SEA and Avue Technologies conducted the survey in May.

The survey found that although senior executives support performance management and accountability, they said ratings, pay adjustments and bonuses were disconnected. Respondents also said a lack of money for employees rated as outstanding has created de facto quotas for pay bonuses.

“There aren't enough funds in our agency to adequately compensate pay for performance under this system,” said a survey respondent from the Department of Health and Human Services. “We are building expectations, which under current budgets, we cannot meet.”

Some agency executives said the artificial quotas made performance ratings meaningless.

“This year, my supervisor directed me to lower the rating of [a Senior Executive Service] subordinate for whom I had proposed an outstanding rating, and to lower the rating on any element I chose for him because it just wasn't his 'turn' to get an outstanding,” an Agriculture Department executive said. “Needless to say, I am very cynical about it all.”

Another big problem was a lack of communication and transparency about the system, the survey found.
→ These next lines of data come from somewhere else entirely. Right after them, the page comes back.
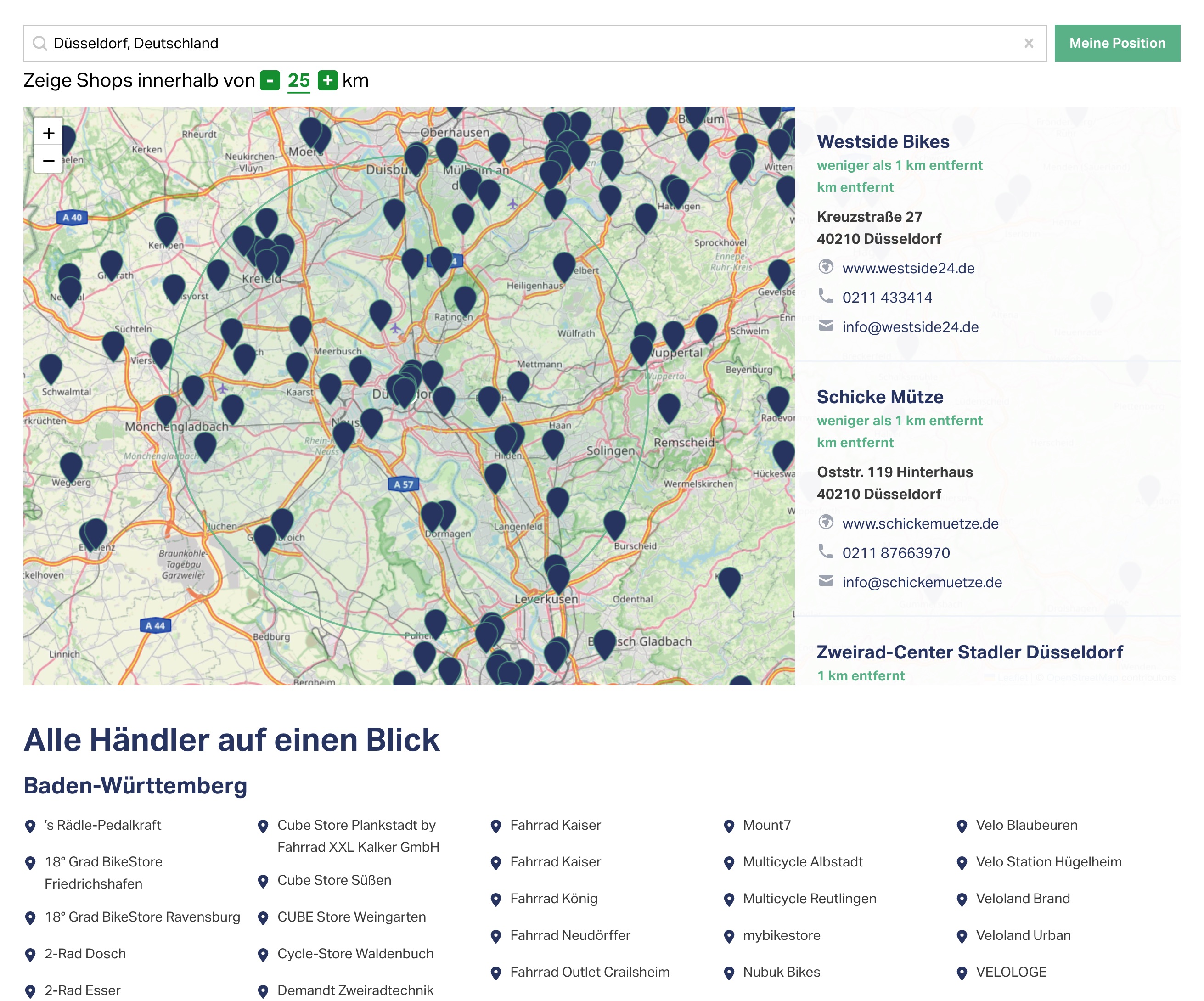
Task: Click the search magnifier icon
Action: (39, 43)
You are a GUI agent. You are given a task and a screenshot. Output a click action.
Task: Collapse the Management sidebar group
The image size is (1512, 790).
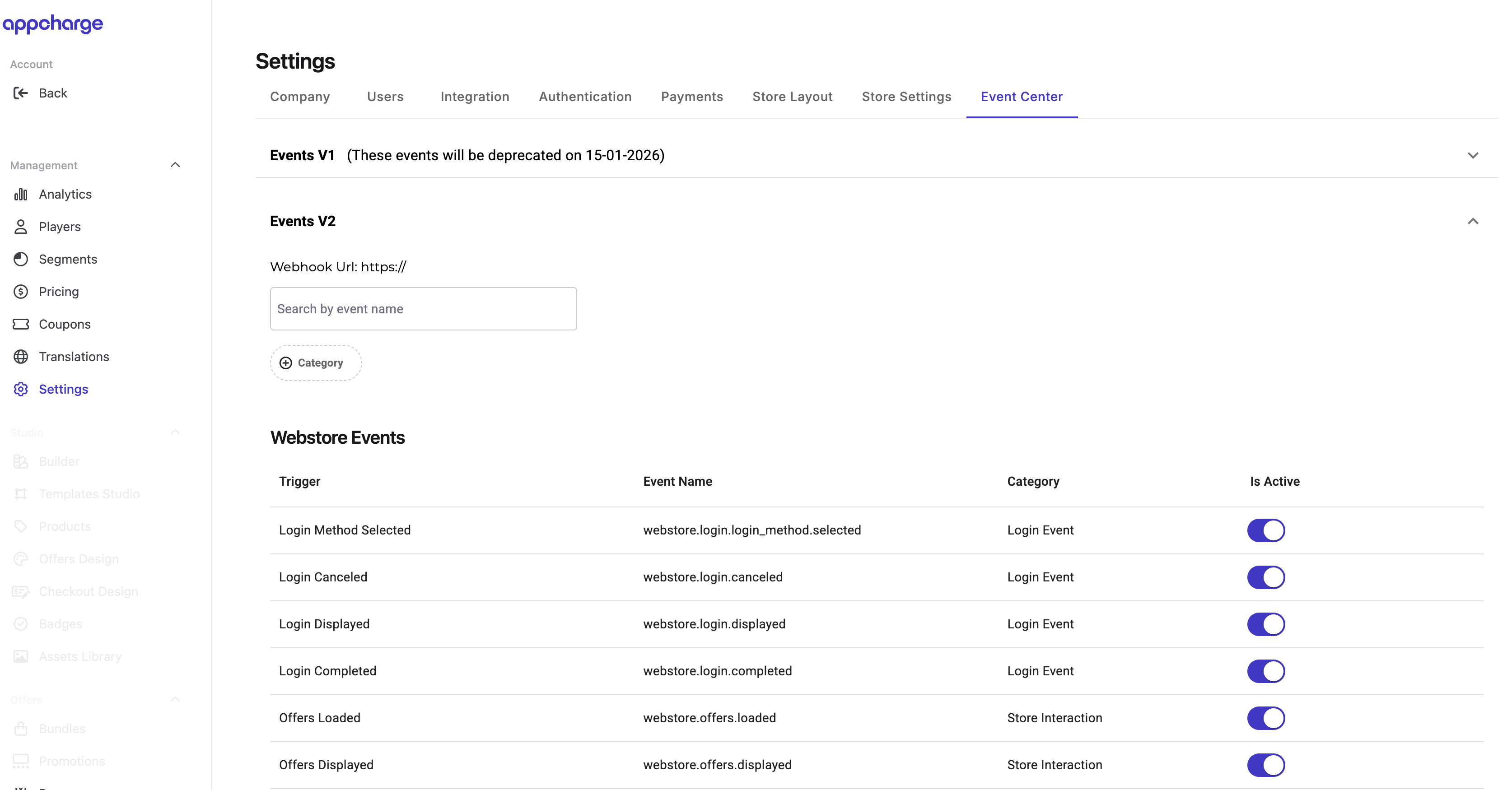point(175,165)
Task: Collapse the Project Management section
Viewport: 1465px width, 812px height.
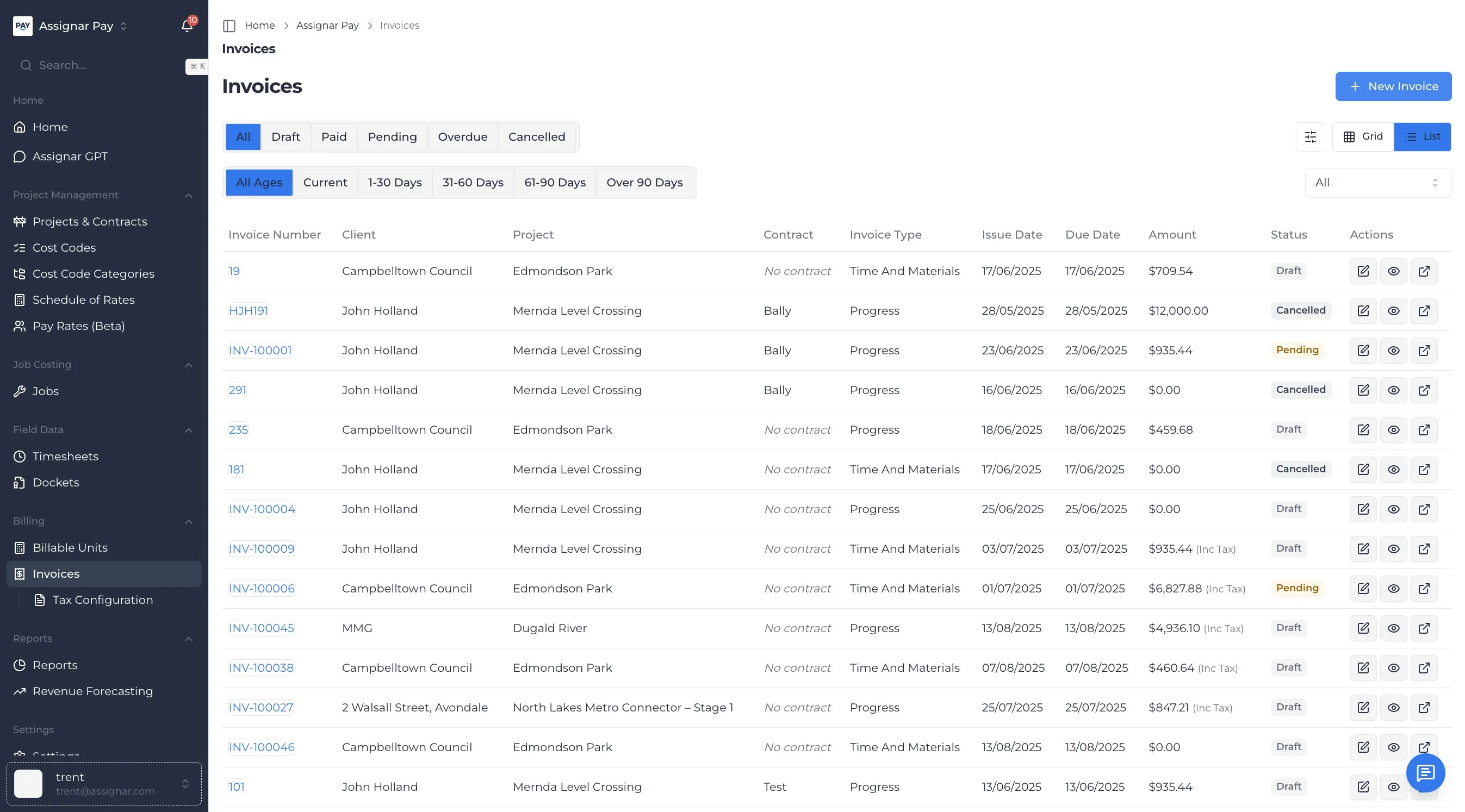Action: [188, 196]

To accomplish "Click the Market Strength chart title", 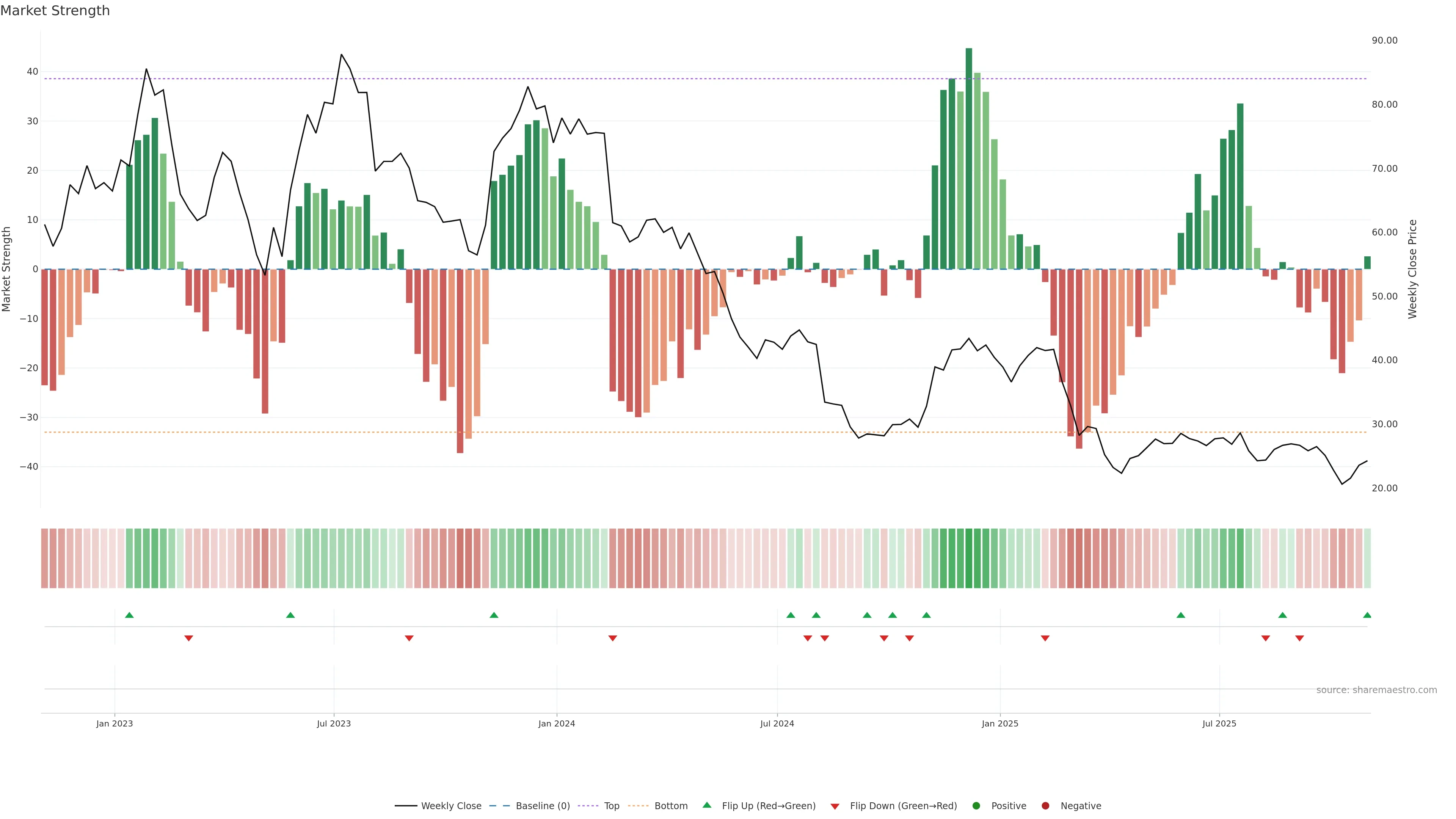I will click(x=55, y=11).
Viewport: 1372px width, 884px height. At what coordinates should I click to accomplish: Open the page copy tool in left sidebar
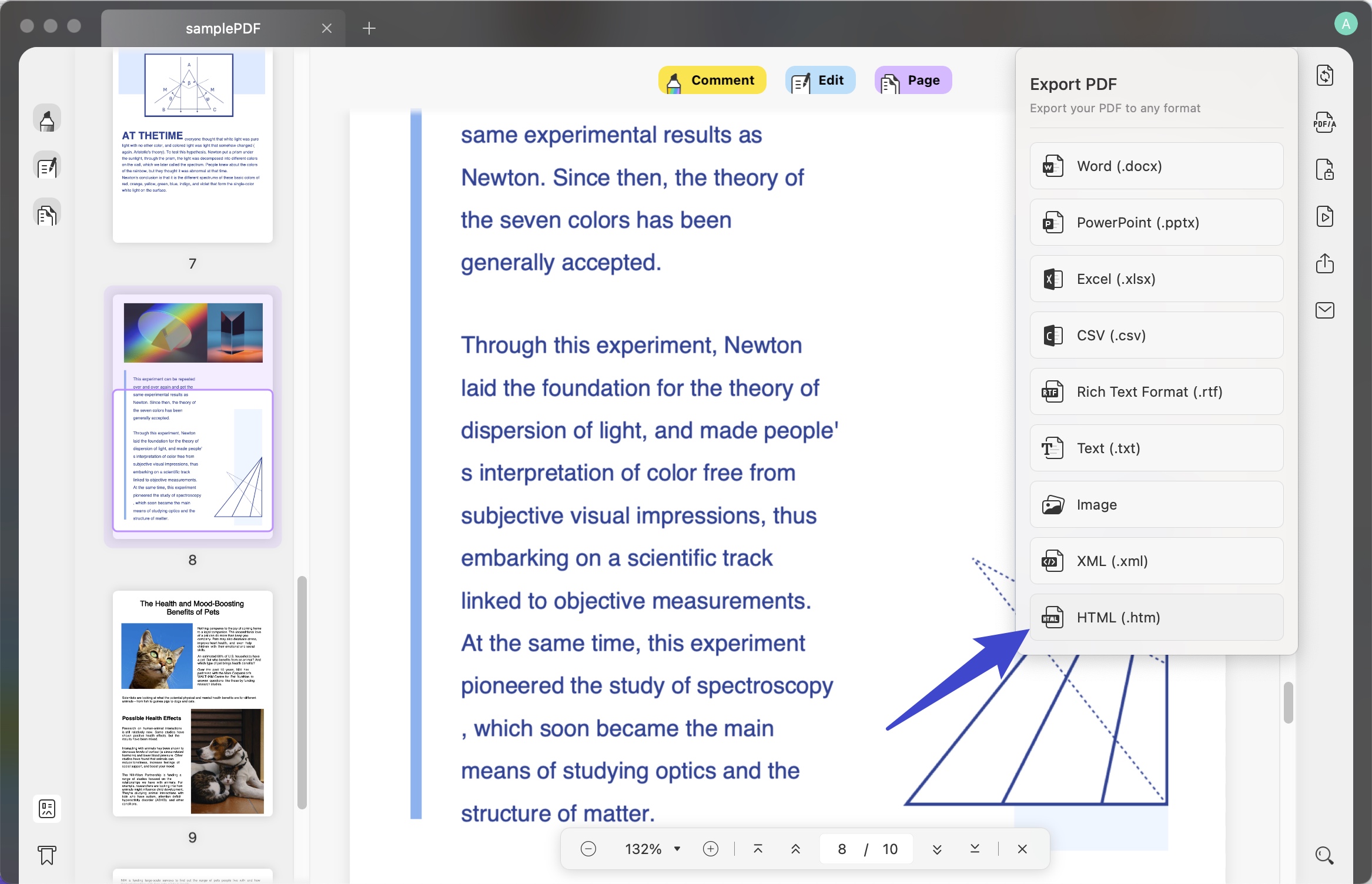coord(47,212)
This has caused poor morale among SES members.

“The intent of the legislation establishing this new SES pay-and-performance management system was laudable,” SEA President Carol Bonosaro said. “Yet the survey results demonstrate that something has been lost in translation as the system has been implemented.”

The SES pay-for-performance system was implemented in January 2004. The Office of Management and Budget has touted it as the possible model for governmentwide pay for performance.

Colleen Kelley, president of the National Treasury Employees Union, has long opposed pay for performance and quickly responded to the survey results.

“This is just further evidence that there remain significant issues with pay for performance that must be addressed by the federal government prior to implementation of any such system governmentwide,” she said.